A Series C funding round by SQZ Biotech – a cell therapy firm developing new treatments for multi-therapeutic areas – has been oversubscribed.  The company raised $72 million, three times more than the sum raised in its Series B round funding in 2016. 

The funding round could be an indicator of investor confidence in the growth of cell therapy, even though SQZ Biotech’s drug program is still in its infancy.

The five-year-old Massachusetts firm hopes to use the funding would be the first step towards taking cell therapy for clinical trials for oncology and autoimmune indications.  The company has not provided a timeline for achieving this would occur.

New investors join existing ones in Series C funding round


SQZ Biotech co-founder and CEO, Armon Sharei, expressed gratitude for the funding, saying the cell therapy platform had transformative potential and that the new infusion of funds would bring the therapy one step closer to the patients who need it.

Existing investors participating in this round of funding are: Bridger Healthcare Partners, Global Health Science Fund, Google venture capital arm GV, the JDRF T1D Fund, NanoDimension and Polaris.

Everblue, Illumina Ventures, Invus, Viva Ventures Biotech Group and Orient Life are new investors.

NanoDimension and Polaris led the initial Series B round in September 2016 with $16 million.  In December 2016, GV and Quark Venture added an additional $8 million to that round of funding.

Following the funding round, SQZ added Marc Elia, a partner at Bridger Healthcare, and Zafi Avnur, the Chief Scientific Officer at Quark Ventures to its Board of Directors.

SQZ’s executive chairperson and partner at Polaris, Amy Schulman, described the biotechnology start up as “a company and a team that delivers on its commitments. We welcome the new investors and board members and look forward to seeing the clinical results”.

Possible gamechanger

SQZ’s technology targets killer T cells, which it triggers to seek out and destroy tumors.  

The SQZ platform employs a simple process to directly engineer complex cell functions that do not affect cell health, CNBC reported.  

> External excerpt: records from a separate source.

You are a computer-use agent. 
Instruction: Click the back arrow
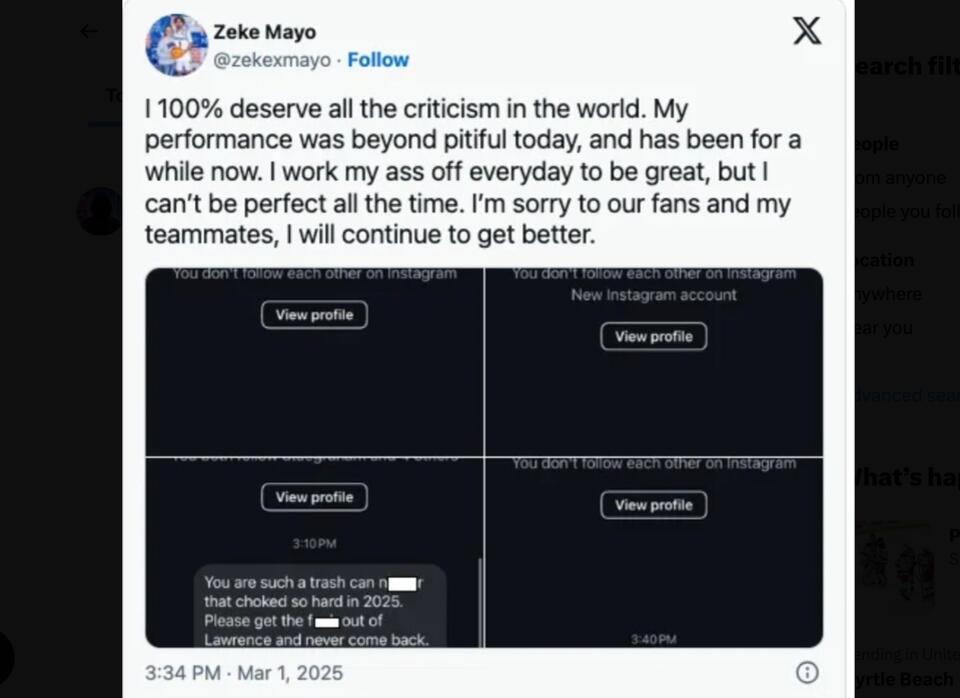88,31
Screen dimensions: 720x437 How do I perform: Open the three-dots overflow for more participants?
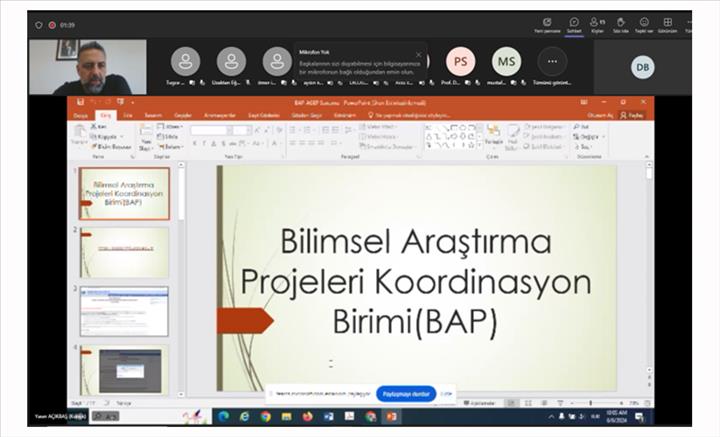pos(552,61)

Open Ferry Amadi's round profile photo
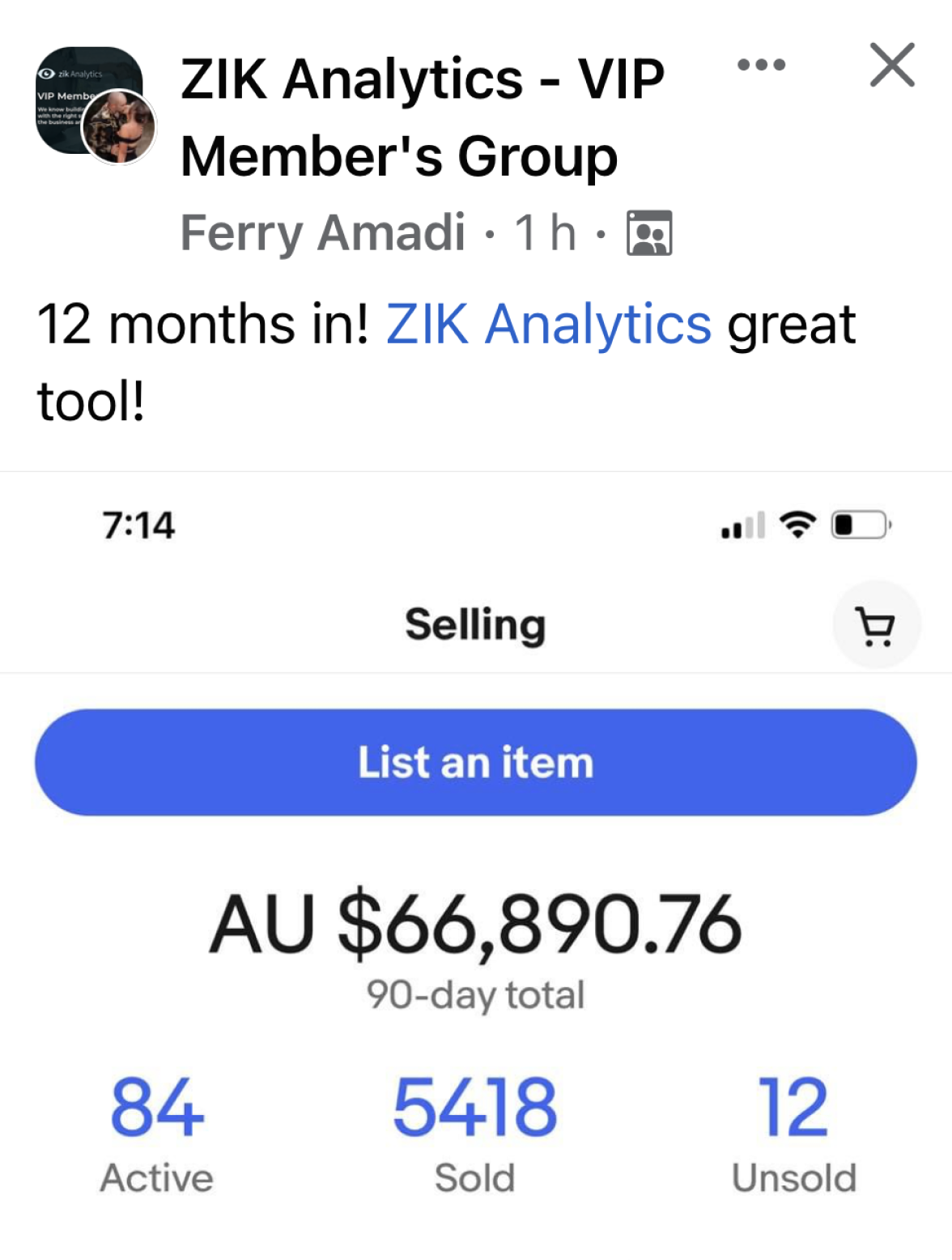(120, 127)
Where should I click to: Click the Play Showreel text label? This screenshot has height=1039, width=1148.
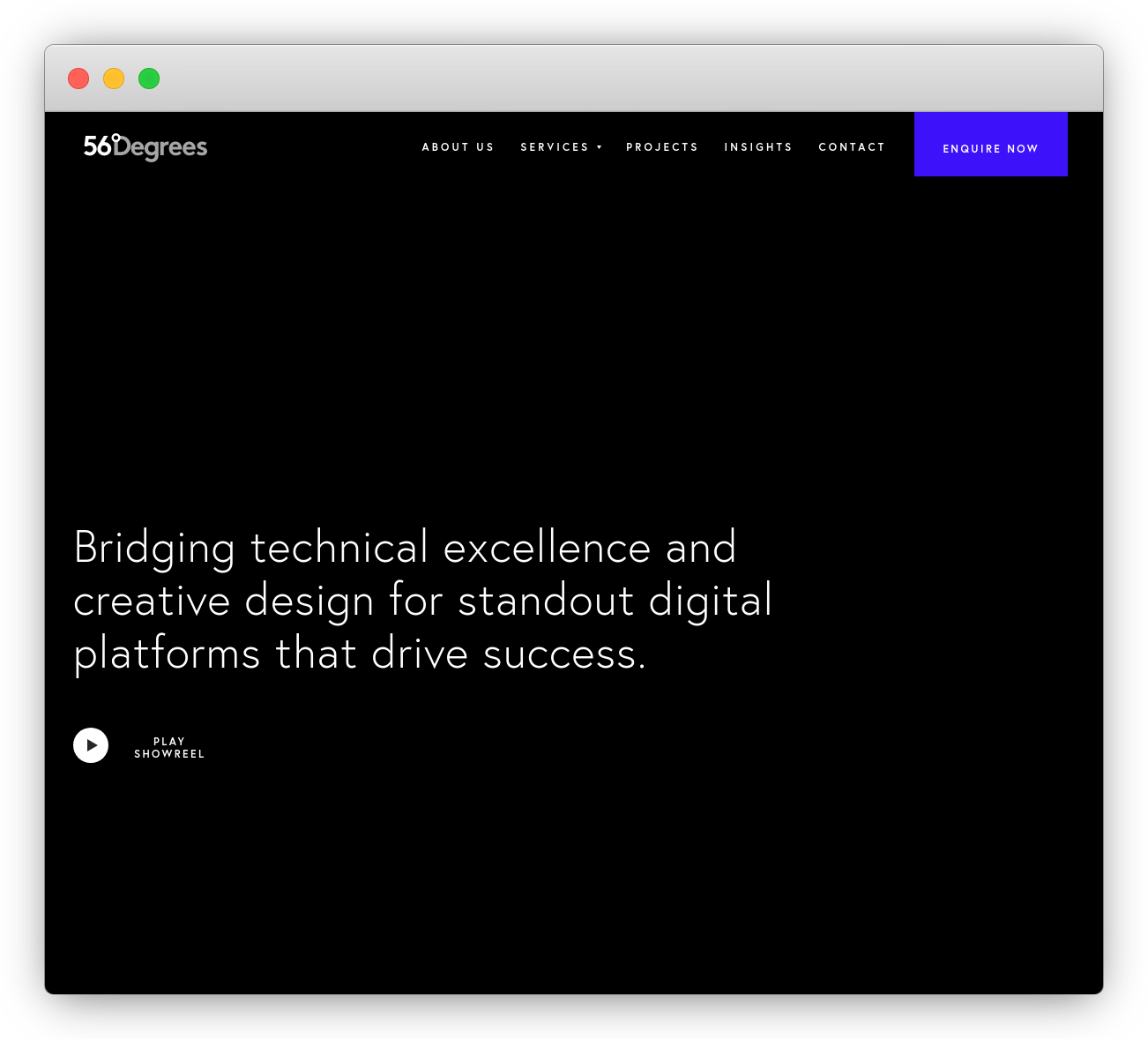tap(169, 748)
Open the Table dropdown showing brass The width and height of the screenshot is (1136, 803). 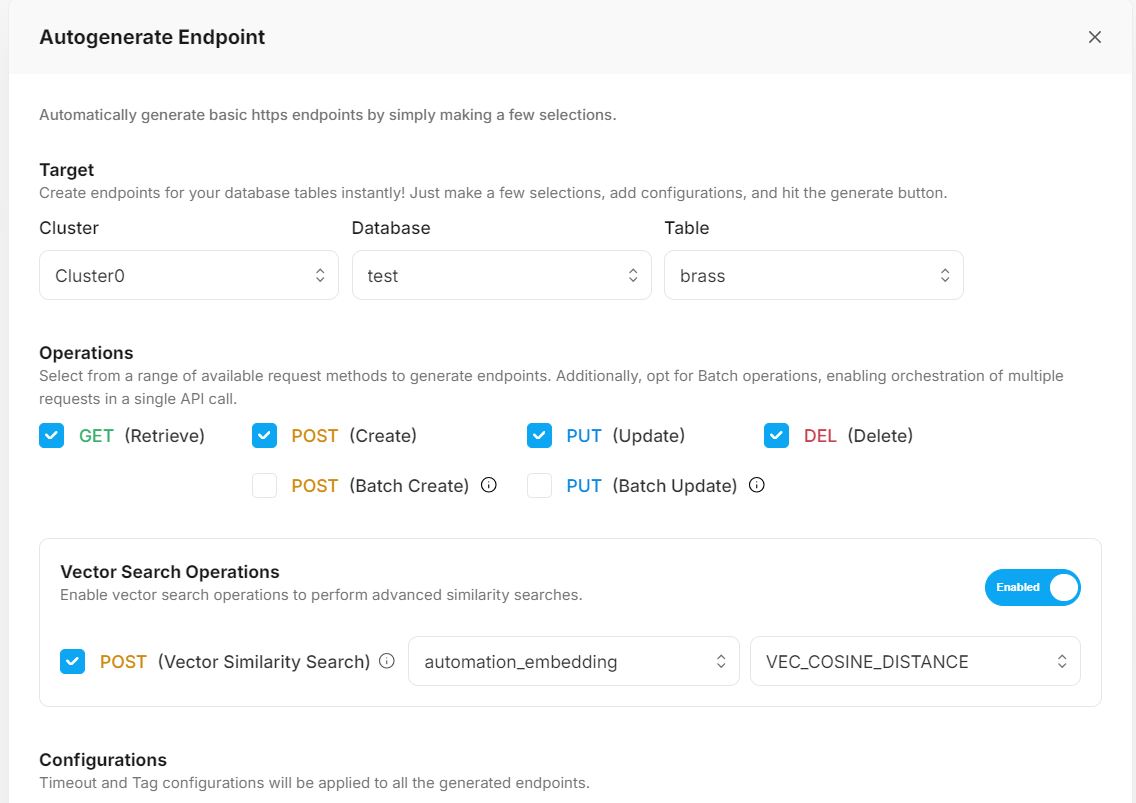tap(813, 275)
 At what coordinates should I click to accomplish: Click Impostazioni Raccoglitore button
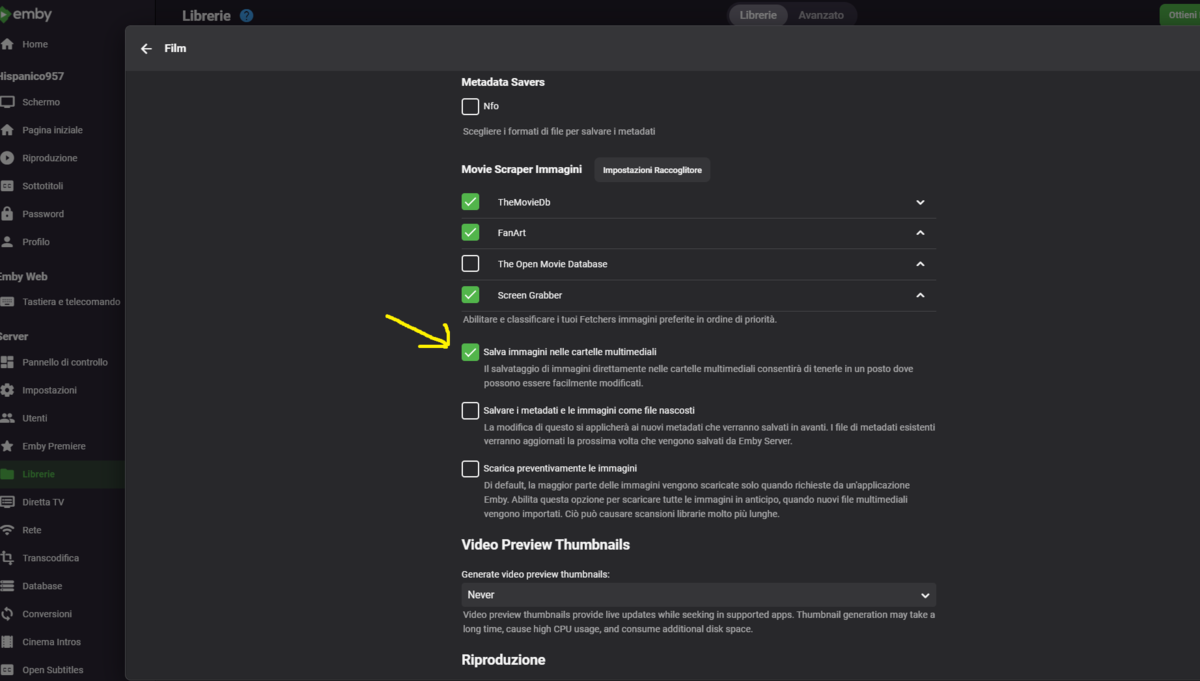point(652,170)
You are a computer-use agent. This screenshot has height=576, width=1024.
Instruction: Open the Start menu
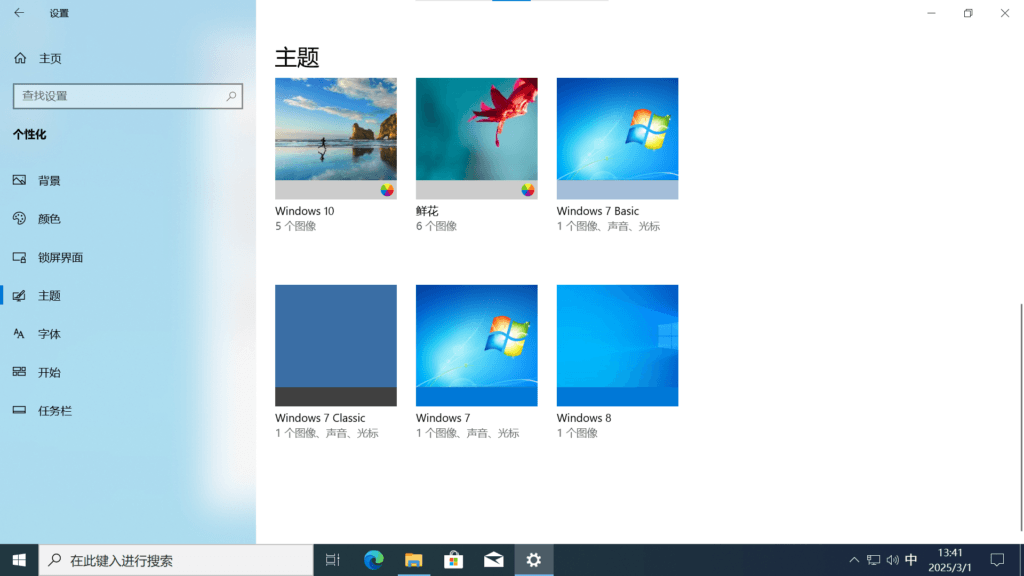coord(19,559)
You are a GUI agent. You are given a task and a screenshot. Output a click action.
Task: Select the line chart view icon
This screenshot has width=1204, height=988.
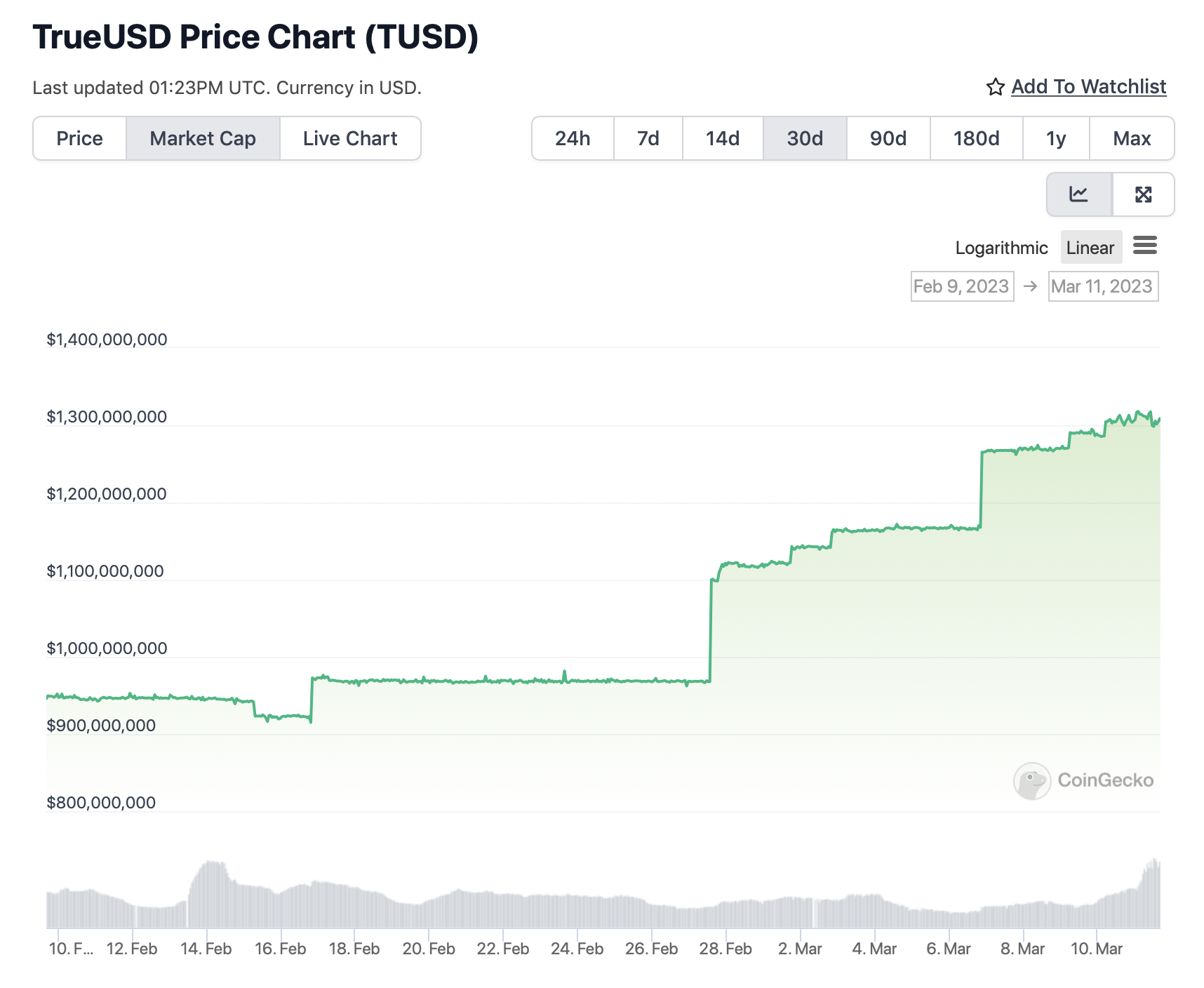1078,194
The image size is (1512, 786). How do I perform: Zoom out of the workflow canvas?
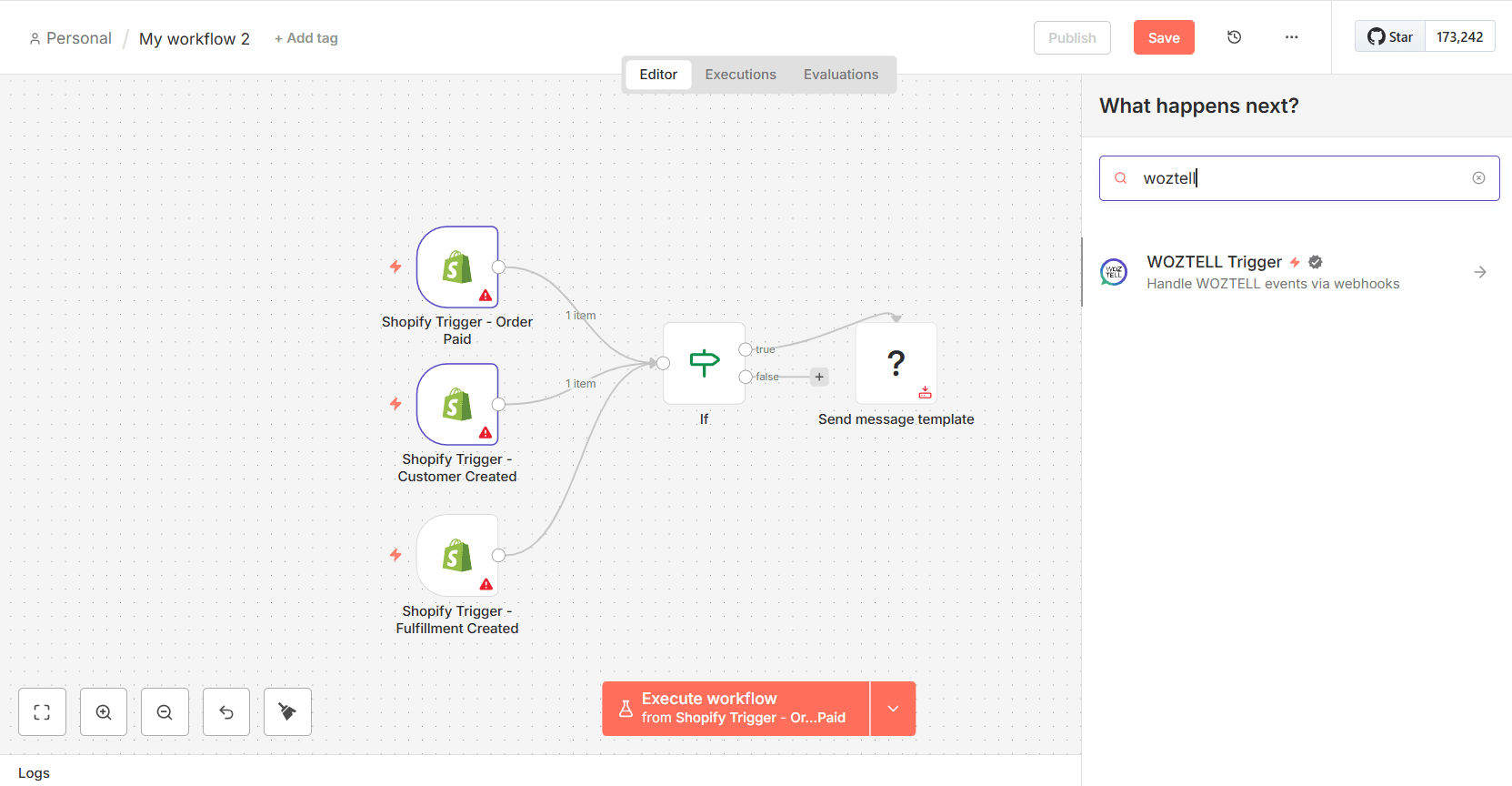click(165, 712)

The SQZ says its lead program is in antigen-presenting cells in HPV-related tumor indications.  It hopes that in the future it will be able to address tumors of all cancer types.

SQZ is also involved with pre-clinical programs for type 1 diabetes and other autoimmune indications.  Its other projects concentrate on suppressing autoimmune reactions and protecting biologic drugs from immune system reactions.

SQZ has been praised as a possible gamechanger in biotechnology in the US, leading it to attract top venture capitalists.

The start-up says its engineering strengths are being used to “develop a new generation of cell therapies to address a wide range of clinical challenges”.



Rubbing shoulders with big players

SQZ partnered with drug giant Roche in 2015 in a deal worth more than $500 million to develop a cell therapy platform that would empower a patient’s own immune cells to fight a broad range of cancers in immuno-oncology.

SQZ uses what it calls “CellSqueeze” technology, described on the Genengnews website as entailing the engineering of B cells “in order to introduce tumor-associated proteins into a patient’s B-cells, which will then help activate killer T-cells to attack the cancer”.

“CellSqueeze” technology is a microfluidic chip that enables the delivery of materials into almost any cell type, even primary human-derived cells.  

The American Society of Gene and Cell Therapy defines cell therapy, which SQZ is working on, as “the administration of living whole cells to the patient for the treatment of a disease”.  

Some of the big players in cell therapy are NASDAQ-listed firms, such as Brainstorm Cell Therapeutics Inc. and PTC Therapeutics Inc.